### Items listed in a dataset
::::::

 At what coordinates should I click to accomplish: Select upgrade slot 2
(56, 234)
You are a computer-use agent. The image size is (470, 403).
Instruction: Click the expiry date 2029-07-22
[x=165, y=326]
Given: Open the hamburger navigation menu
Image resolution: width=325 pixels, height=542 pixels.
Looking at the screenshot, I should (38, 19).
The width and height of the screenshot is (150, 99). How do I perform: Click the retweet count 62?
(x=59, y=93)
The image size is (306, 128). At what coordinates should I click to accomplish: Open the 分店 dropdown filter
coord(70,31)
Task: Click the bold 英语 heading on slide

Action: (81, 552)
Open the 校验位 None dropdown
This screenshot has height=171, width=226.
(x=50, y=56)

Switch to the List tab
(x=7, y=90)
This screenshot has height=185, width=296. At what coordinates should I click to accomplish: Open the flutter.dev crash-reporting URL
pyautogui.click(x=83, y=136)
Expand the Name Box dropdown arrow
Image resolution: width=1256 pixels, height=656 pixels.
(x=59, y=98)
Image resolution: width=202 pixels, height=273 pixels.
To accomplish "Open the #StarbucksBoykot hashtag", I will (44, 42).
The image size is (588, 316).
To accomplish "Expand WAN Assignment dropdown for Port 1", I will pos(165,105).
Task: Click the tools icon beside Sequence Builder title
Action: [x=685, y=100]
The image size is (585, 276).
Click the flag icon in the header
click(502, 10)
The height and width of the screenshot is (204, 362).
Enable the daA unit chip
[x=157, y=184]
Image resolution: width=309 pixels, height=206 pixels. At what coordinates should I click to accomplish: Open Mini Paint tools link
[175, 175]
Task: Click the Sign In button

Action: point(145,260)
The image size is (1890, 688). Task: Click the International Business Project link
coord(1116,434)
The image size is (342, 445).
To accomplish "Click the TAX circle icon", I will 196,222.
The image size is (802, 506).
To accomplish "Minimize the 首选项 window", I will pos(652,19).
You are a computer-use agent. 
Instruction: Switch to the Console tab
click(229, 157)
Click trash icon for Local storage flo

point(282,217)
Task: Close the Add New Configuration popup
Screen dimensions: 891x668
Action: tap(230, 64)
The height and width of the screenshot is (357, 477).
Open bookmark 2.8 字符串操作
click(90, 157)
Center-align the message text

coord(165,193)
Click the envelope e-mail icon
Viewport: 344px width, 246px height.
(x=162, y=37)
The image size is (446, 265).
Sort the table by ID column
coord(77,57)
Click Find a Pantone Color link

::::::

### Work required
Give back, exactly as written, the stretch from the line with "This screenshot has height=185, width=296." through the line with "Image resolution: width=202", and no other lines from the records above.

### Result for this task
This screenshot has height=185, width=296. At what coordinates should I click to accomplish: Open the flutter.dev crash-reporting URL
pyautogui.click(x=83, y=136)
Expand the Name Box dropdown arrow
Image resolution: width=1256 pixels, height=656 pixels.
(x=59, y=98)
Image resolution: width=202 pixels, height=273 pixels.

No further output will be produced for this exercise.